As an example, here's a passage (altered slightly) from a book that I will never buy:
We were in the kitchen trying to find a new way to cook rutabagas when Janie burst through the ceiling. We spent a lot of time doing that --
Bursting through ceilings?
-- working together in the kitchen of the ski lodge; in groups, laughing and sharing tea, or alone, staring at pots that never boiled, trying to find a purpose in life, trying to find the garlic butter. I was usually alone. I had been an only child, and my early years were bitter. I always thought that my parents blamed me for their inability to have any other children, and so, instead of enjoying my childhood, instead of playing with doll parts and setting fire to cockroaches, I spent those years feeling a terrible sense of guilt as my parents longed for a larger family. It's a cliche, I know, and pointless in the context of my tale, but I'm being paid by the word, and readers tend to skim a lot these days. Who can blame them?
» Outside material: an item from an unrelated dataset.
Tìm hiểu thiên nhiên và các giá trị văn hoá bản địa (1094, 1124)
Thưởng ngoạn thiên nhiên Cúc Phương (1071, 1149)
I certainly can't. Even when I read my own stories, I skim a lot. It saves time and it keeps me sane.
Janie fell to the floor and lay there in a heap.
Back in the 20th Century (that age of dinosaurs), most writers would have maintained narrative tension by focusing on what happens when someone bursts through a ceiling. What's more, to keep the story in motion, they would have provided these childhood background details in passing.
But steady pacing and economy seem out of fashion, these days.